EXERCISE
Copy out only the span from the line with "薬剤師 (537, 434)" to the end of the data, both ends kept, word for word.
================
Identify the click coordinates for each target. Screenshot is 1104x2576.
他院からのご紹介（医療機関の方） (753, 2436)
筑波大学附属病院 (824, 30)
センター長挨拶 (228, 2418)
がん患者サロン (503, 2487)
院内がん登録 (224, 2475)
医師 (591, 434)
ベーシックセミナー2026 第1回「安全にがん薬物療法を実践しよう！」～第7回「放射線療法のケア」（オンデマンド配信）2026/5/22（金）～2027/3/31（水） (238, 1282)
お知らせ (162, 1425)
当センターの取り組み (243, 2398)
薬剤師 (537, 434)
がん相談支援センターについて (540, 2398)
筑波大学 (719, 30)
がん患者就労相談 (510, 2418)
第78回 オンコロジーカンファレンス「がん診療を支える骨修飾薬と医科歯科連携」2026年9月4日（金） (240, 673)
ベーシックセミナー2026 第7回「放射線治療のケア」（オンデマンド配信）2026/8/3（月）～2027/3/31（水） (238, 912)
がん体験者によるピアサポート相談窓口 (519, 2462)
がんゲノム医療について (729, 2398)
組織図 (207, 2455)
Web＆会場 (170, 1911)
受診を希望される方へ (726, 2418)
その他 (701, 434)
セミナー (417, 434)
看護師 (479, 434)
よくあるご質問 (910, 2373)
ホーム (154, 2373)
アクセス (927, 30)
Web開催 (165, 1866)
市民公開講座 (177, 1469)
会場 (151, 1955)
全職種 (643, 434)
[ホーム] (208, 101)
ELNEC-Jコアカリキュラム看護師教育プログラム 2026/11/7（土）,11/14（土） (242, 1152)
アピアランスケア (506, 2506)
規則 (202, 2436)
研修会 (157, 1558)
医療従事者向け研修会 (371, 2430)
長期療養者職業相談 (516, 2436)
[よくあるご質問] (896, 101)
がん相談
================
FINAL ANSWER
薬剤師 (537, 434)
がん相談支援センターについて (540, 2398)
筑波大学 (719, 30)
がん患者就労相談 (510, 2418)
第78回 オンコロジーカンファレンス「がん診療を支える骨修飾薬と医科歯科連携」2026年9月4日（金） (240, 673)
ベーシックセミナー2026 第7回「放射線治療のケア」（オンデマンド配信）2026/8/3（月）～2027/3/31（水） (238, 912)
がん体験者によるピアサポート相談窓口 (519, 2462)
がんゲノム医療について (729, 2398)
組織図 (207, 2455)
Web＆会場 (170, 1911)
受診を希望される方へ (726, 2418)
その他 (701, 434)
セミナー (417, 434)
看護師 (479, 434)
よくあるご質問 (910, 2373)
ホーム (154, 2373)
アクセス (927, 30)
Web開催 (165, 1866)
市民公開講座 (177, 1469)
会場 (151, 1955)
全職種 (643, 434)
[ホーム] (208, 101)
ELNEC-Jコアカリキュラム看護師教育プログラム 2026/11/7（土）,11/14（土） (242, 1152)
アピアランスケア (506, 2506)
規則 (202, 2436)
研修会 (157, 1558)
医療従事者向け研修会 (371, 2430)
長期療養者職業相談 (516, 2436)
[よくあるご質問] (896, 101)
がん相談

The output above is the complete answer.